Extrae completo el texto sobre religión y Estado, palabra por palabra y sin cambiar nada.

### TEXTO DEL DOCUMENTO ###

Desde los monarcas medievales que justificaban su poder en haberlo recibido de Dios hasta el posmodernismo del siglo XXI, la historia de la civilización ha recorrido muchos caminos en su imposibilidad de diferenciar la religión del Estado.
Por Jorge Levit
Desde los monarcas medievales que justificaban su poder en haberlo recibido de Dios hasta el posmodernismo del siglo XXI, la historia de la civilización ha recorrido muchos caminos en su imposibilidad de diferenciar la religión del Estado.
Aún hoy todavía existen monarquías absolutas, como la saudita, o teocracias, como la iraní, por lo que la separación de las distintas confesiones con los gobiernos civiles es todavía una asignatura pendiente en muchas regiones del planeta.
En Israel, por ejemplo, pese a ser la única democracia del Medio Oriente, la influencia religiosa es tan fuerte que no existe el matrimonio civil, sino sólo el religioso.
En Latinoamérica, siglos de colonización española y lusitana derivaron en la imposición de la religión en las más altas esferas del gobierno. Sometido el natural de estas tierras a abandonar sus milenarias creencias a expensas de un Dios tan abstracto como ajusticiador, además de la avidez de riquezas de quienes lo invocaban, sólo una única verdad religiosa navegó por las aguas de este hemisferio "salvaje".
La Constitución. Recién en 1994, cerca de quinientos años después del descubrimiento de América, la reformada Constitución nacional eliminó la obligatoriedad de que quienes ocupen el Poder Ejecutivo profesen la religión católica apostólica romana. Carlos Menem pudo ser presidente en 1989 porque abandonó la religión musulmana familiar en la que había nacido para abrazar la fe cristiana.

### DATOS PROPORCIONADOS ###

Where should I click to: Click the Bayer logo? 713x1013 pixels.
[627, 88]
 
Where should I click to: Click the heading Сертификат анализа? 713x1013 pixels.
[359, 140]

###

TAREA RESUELTA:
Desde los monarcas medievales que justificaban su poder en haberlo recibido de Dios hasta el posmodernismo del siglo XXI, la historia de la civilización ha recorrido muchos caminos en su imposibilidad de diferenciar la religión del Estado.
Por Jorge Levit
Desde los monarcas medievales que justificaban su poder en haberlo recibido de Dios hasta el posmodernismo del siglo XXI, la historia de la civilización ha recorrido muchos caminos en su imposibilidad de diferenciar la religión del Estado.
Aún hoy todavía existen monarquías absolutas, como la saudita, o teocracias, como la iraní, por lo que la separación de las distintas confesiones con los gobiernos civiles es todavía una asignatura pendiente en muchas regiones del planeta.
En Israel, por ejemplo, pese a ser la única democracia del Medio Oriente, la influencia religiosa es tan fuerte que no existe el matrimonio civil, sino sólo el religioso.
En Latinoamérica, siglos de colonización española y lusitana derivaron en la imposición de la religión en las más altas esferas del gobierno. Sometido el natural de estas tierras a abandonar sus milenarias creencias a expensas de un Dios tan abstracto como ajusticiador, además de la avidez de riquezas de quienes lo invocaban, sólo una única verdad religiosa navegó por las aguas de este hemisferio "salvaje".
La Constitución. Recién en 1994, cerca de quinientos años después del descubrimiento de América, la reformada Constitución nacional eliminó la obligatoriedad de que quienes ocupen el Poder Ejecutivo profesen la religión católica apostólica romana. Carlos Menem pudo ser presidente en 1989 porque abandonó la religión musulmana familiar en la que había nacido para abrazar la fe cristiana.